Quando Bashar Assad assumiu o poder, já era suficientemente estadista para saber que seu regime precisava de algo além do apoio dos alauítas, que compõem apenas 12% dos 21 milhões de sírios. Para criar a ilusão de legitimidade, ele nomeou alguns membros de outras minorias e da maioria sunita para cargos governamentais e distribuiu uma pequena parcela dos benefícios econômicos para a classe empresarial em Damasco e Aleppo. Ao liberalizar alguns segmentos econômicos, Assad angariou o apoio dos empresários.

Mas grandes contratos precisavam ser aprovados pelo ministro sírio de Economia e Comércio. Se ele visse que uma empresa estava concorrendo com o Estado, impunha obstáculos que a fariam falir ou, no caso de uma companhia estrangeira, deixar o país. Funcionários públicos pegavam todos os contratos e davam o que desejavam a empresários bem relacionados. Pessoas comuns não conseguiam criar nem sequer uma microempresa.

Eu disse a Basem que não poderia mais acompanhá-lo. Eu havia acreditado que a Síria estava abrindo seus mercados, mas percebi que o Estado continuava manipulando o sistema para beneficiar apenas os membros do seu "círculo dourado", entre os quais se incluía meu tio. Vi que os ministros que fingiam trabalhar pelo povo estavam vendendo suas assinaturas para quem desse o maior lance, reforçando seus salários com propinas.

Para uma das nossas últimas reuniões de negócios, em fevereiro de 2009, Basem me convidou para ir a casa dele, uma mansão perto da fronteira com a Jordânia, onde muitos empresários sírios mantêm imóveis.
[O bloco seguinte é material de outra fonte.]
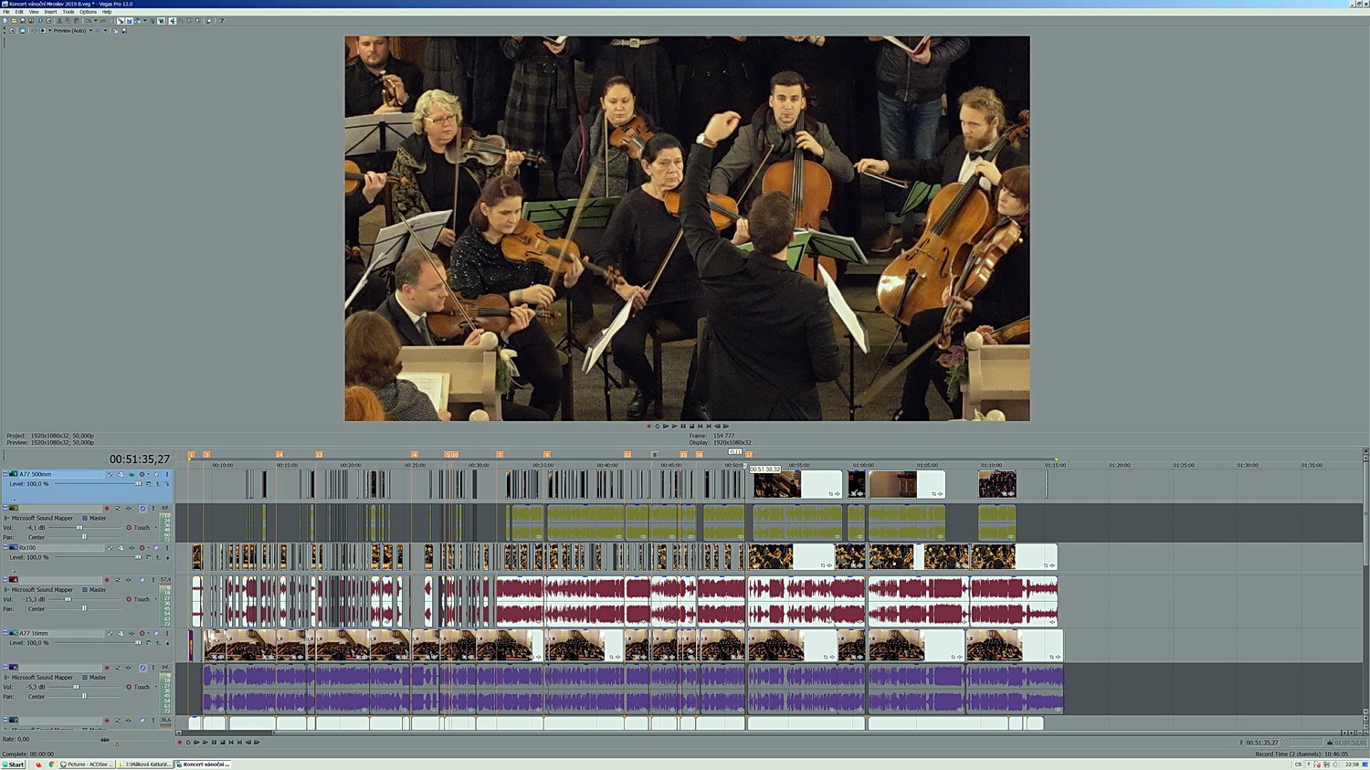1370x770 pixels.
Task: Click the Pause button under the video preview
Action: click(x=682, y=427)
Entre os convidados, estavam Maher Assad, irmão do ditador e comandante da Quarta Divisão do Exército, uma força de elite, além de dois outros parentes de Assad. Todos queriam agradar Maher, aprovando tudo o que ele falava. Fiquei sentando num canto, observando.

Lembro de Maher dizer: "Antes de a minha família chegar ao poder, este país não tinha nada. Hoje, somos uma força importante, não só no Oriente Médio, mas em todo o mundo. Antes de meu pai chegar ao poder, que tipo de vida os sírios levavam? Eram perseguidos e fracos, constantemente em guerra entre si. Não tinham liderança, não tinham direção. Não tínhamos poder. Tudo o que temos hoje -nossa estabilidade, nossa paz, nossa economia- veio diretamente da minha família, do meu pai e da nossa liderança. O povo sírio tem essa dívida conosco. Todo o mundo árabe, na verdade, tem essa dívida conosco".
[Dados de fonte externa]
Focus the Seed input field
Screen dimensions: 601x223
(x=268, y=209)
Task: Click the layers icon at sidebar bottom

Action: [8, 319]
Depois ele se levantou de onde estava, sentou-se ao meu lado e me disse: você é ao mesmo tempo iraniano e sírio. O Irã é o único país que fica ao nosso lado. Nós e o Irã somos um só.

Uma parte de mim estava preparando uma réplica que mencionasse as realidades do país, os crimes contra a humanidade que sua família havia cometido ou permitido e a destruição que essa aliança com o Irã acarretara. Mas outra parte me lembrava que ali, na casa de um parente, não era lugar para discutir. Também senti que dificilmente algo que eu dissesse faria a diferença.

Mas aquele discurso continuou na minha cabeça. "Saia de carro do bairro rico onde você mora", queria dizer, "e aí você vai ver como as pessoas comuns estão vivendo. A injustiça, o nepotismo e a corrupção paralisaram o país. Isso vai do mais graduado funcionário ao mais subalterno guarda de trânsito. Um pequeno grupo na classe média conseguiu acumular capital, mas muitos outros viram seu padrão de vida se deteriorar. Cerca de 25% das pessoas vivem abaixo da linha de pobreza, segundo dados da ONU.Milhões de pessoas que arriscam suas vidas na guerra civil síria não estão pedindo que o governo lhes dê tudo de graça. Estão pedindo o fim da corrupção. E os custos humanos, a tortura usada pelo regime para controlar e aterrorizar sua gente? E o meu pai, que foi torturado depois de criticar o regime?"

Muitas vezes, desde então, me perguntei se eu deveria ter proferido aquele discurso. Mas eu sabia quais seriam os prováveis efeitos das minhas palavras. A mudança só poderia vir por meios práticos. Eu acreditava, mesmo na época, que a mudança seria inevitável.

O status quo e o impasse diplomático na Síria devem continuar. Mas até quando o regime poderá se sustentar com táticas horripilantes, quando o número de resistentes continua crescendo? À medida que tanta gente se solidariza com a demanda pelos valores básicos de justiça, Estado de direito e democracia, se torna cada vez mais difícil para o regime de Assad manter seu controle sobre o poder.